Step #3) In addition to a large sales opportunity and competitive advantages, our company’s process of scaling into its opportunity must be economical. That is, in financial terms its process of fulfilling its potential must occur at an attractive return on incremental invested capital.

  • “Attractive return on incremental invested capital” sounds complicated—but all it refers to is incremental earnings per incremental dollar of investment.

    • If a company can sustainably increase what it earns on its incremental investments, it can sustainably grow its earnings at a higher rate.

    • The most valuable companies are those than can grow earnings swiftly while also generating more cash flow than they can profitably reinvest. As such companies grow, their excess cash flow can be put to other potentially value-enhancing uses like acquisitions, share repurchases, debt reduction, and dividends.
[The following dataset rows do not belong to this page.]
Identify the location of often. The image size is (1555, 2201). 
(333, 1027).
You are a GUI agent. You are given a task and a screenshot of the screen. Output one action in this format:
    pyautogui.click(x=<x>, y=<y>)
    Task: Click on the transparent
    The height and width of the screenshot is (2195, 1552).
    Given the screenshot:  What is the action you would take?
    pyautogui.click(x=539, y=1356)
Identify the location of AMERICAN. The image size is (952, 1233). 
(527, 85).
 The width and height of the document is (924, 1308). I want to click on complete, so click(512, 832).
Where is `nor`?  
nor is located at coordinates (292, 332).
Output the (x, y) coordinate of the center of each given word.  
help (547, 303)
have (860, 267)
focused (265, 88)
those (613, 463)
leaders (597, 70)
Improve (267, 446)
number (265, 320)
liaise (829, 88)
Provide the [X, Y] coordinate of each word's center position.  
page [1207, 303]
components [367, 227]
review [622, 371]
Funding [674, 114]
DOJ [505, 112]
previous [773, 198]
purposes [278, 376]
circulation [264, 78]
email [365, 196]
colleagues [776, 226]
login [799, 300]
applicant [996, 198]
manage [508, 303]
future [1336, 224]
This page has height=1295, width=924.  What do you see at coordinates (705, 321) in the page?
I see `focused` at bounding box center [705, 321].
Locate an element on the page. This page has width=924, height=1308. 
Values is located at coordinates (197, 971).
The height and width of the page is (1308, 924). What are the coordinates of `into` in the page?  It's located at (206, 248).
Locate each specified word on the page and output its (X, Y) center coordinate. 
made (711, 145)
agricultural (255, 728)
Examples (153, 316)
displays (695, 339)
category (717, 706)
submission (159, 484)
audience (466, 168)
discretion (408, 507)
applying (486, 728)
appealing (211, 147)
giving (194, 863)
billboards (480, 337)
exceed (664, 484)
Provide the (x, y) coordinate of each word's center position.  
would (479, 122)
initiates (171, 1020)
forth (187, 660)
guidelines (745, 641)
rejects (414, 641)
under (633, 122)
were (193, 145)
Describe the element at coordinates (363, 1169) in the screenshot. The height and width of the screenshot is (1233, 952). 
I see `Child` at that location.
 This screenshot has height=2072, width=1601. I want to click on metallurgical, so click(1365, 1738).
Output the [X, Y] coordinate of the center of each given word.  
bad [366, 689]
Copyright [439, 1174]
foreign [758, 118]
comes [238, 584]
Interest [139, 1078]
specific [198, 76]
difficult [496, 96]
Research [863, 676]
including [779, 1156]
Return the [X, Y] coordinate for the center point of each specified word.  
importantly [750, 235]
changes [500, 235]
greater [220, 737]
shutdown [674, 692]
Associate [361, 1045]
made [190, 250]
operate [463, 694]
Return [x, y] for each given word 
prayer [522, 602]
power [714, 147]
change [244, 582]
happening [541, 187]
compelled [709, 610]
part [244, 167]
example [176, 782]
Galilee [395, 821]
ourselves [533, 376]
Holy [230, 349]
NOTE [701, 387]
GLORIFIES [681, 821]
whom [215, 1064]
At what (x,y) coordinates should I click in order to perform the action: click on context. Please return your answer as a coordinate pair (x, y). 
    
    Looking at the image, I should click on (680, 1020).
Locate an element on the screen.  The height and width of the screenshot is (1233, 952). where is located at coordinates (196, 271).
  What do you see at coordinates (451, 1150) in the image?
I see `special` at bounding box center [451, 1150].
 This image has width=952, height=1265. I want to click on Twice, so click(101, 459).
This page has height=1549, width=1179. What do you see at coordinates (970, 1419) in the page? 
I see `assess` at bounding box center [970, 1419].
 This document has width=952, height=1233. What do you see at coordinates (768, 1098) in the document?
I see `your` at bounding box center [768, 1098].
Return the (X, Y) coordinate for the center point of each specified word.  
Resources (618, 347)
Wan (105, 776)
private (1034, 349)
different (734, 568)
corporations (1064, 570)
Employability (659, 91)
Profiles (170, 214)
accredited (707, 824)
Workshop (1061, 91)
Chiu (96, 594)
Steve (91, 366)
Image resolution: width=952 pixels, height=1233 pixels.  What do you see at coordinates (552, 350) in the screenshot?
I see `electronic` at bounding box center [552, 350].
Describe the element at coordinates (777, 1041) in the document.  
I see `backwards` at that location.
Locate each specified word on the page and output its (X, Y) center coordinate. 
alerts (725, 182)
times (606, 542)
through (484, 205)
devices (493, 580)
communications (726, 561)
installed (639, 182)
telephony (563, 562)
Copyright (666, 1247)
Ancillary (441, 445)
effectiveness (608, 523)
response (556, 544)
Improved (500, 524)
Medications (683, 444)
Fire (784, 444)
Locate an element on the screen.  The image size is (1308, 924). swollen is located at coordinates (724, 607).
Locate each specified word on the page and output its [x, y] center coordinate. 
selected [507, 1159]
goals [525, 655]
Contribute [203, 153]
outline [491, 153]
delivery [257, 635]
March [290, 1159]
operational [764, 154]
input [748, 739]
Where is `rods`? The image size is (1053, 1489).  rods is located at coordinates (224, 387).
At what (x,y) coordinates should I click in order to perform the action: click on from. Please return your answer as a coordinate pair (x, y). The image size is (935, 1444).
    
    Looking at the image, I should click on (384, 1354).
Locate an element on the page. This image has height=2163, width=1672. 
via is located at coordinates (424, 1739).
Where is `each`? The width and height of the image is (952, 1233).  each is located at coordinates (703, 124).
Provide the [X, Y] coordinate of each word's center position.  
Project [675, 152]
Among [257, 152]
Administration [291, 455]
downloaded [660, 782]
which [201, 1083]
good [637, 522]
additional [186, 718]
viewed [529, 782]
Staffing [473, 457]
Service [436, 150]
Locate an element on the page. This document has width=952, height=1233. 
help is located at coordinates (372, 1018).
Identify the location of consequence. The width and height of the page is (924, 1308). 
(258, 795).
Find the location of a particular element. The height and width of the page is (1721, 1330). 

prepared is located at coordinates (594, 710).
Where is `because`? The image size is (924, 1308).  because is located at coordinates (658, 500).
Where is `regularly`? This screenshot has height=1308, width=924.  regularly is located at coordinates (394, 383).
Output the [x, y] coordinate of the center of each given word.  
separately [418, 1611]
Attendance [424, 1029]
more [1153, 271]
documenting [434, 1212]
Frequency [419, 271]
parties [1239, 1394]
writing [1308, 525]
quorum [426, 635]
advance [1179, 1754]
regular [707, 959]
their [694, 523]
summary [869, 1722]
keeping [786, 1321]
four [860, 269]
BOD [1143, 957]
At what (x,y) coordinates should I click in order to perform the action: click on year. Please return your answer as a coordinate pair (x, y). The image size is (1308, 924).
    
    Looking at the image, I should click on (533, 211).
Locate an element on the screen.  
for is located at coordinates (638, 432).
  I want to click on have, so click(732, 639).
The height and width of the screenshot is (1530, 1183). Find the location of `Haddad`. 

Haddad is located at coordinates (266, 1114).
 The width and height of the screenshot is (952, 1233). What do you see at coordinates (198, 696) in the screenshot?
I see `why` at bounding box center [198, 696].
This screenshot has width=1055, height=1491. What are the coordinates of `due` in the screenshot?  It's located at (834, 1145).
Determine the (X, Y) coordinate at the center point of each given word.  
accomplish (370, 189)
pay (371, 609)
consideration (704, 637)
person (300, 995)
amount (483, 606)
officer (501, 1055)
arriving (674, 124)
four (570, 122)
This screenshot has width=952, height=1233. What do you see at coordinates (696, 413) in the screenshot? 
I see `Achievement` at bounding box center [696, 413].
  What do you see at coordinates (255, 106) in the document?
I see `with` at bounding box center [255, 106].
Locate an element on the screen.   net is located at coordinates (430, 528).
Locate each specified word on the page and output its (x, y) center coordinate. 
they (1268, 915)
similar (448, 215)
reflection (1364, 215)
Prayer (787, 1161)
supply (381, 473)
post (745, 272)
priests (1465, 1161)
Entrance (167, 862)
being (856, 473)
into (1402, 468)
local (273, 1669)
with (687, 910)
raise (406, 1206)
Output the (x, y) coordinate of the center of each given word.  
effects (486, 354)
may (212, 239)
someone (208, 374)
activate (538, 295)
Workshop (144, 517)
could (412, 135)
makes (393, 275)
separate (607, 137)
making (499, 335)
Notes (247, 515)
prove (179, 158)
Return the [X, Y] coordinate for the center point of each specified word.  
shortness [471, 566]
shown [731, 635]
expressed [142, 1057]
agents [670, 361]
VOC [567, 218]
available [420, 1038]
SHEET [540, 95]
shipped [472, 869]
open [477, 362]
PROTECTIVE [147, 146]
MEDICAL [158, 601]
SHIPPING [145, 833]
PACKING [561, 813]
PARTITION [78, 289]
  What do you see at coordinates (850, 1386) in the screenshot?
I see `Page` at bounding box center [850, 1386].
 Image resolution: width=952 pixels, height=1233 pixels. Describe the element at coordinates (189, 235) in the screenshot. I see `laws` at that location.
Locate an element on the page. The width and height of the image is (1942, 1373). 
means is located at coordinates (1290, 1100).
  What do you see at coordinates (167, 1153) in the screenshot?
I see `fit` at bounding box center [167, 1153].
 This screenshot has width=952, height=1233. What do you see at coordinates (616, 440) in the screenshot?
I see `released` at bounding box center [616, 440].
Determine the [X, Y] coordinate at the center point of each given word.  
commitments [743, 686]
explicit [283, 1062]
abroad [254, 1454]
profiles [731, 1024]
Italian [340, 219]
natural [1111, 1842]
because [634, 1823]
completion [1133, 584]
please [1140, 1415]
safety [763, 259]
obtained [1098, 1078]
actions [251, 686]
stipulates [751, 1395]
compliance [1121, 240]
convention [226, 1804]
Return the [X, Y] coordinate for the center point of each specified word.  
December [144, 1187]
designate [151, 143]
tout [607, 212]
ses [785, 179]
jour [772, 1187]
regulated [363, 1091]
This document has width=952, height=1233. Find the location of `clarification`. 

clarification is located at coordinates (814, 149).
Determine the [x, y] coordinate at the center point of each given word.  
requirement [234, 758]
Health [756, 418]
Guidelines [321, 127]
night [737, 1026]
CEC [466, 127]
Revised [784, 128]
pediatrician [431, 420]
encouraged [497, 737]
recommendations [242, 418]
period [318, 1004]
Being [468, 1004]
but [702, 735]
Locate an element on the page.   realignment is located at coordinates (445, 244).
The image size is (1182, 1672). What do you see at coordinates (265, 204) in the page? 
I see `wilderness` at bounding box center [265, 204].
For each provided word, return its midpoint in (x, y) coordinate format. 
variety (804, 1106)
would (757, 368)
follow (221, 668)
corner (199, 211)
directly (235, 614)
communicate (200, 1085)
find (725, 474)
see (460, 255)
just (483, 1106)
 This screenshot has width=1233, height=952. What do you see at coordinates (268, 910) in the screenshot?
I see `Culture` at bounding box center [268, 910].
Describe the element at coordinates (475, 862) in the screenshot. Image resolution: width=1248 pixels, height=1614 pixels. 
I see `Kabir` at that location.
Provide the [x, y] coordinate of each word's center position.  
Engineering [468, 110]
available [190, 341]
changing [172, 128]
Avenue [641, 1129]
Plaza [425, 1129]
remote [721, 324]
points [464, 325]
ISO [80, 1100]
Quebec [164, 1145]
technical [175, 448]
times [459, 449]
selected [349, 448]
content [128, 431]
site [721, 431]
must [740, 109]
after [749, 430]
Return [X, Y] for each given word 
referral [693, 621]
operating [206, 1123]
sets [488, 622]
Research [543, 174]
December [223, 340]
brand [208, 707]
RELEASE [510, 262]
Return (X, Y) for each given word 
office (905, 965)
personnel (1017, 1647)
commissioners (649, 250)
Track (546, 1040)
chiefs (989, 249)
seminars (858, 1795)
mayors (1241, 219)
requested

    • Lofty returns do not mean infinitely fast growth. The earnings growth of companies with superior returns on incremental invested capital (e.g., VISA), if not limited by investment dollars, will be limited by some other factor, such as customer adoption or market size.


Step #4) Last, once our company in question reaches its maximum potential, we would prefer for its sales and profits to then be sustainable into the foreseeable future--rather than see it all retreat back to the primordial goo from whence it came.

  • In other words, we want investments that lead to significant capital gains over time and then we want to keep those capital gains.

  • For this reason we prefer companies with sustainable competitive positions in sustainable industries (e.g., Boeing) to companies whose competitive positions or markets have the potential to shrink due to forces like technological innovation (e.g., Exxon Mobil) or a change in consumer preferences (e.g., Coca Cola).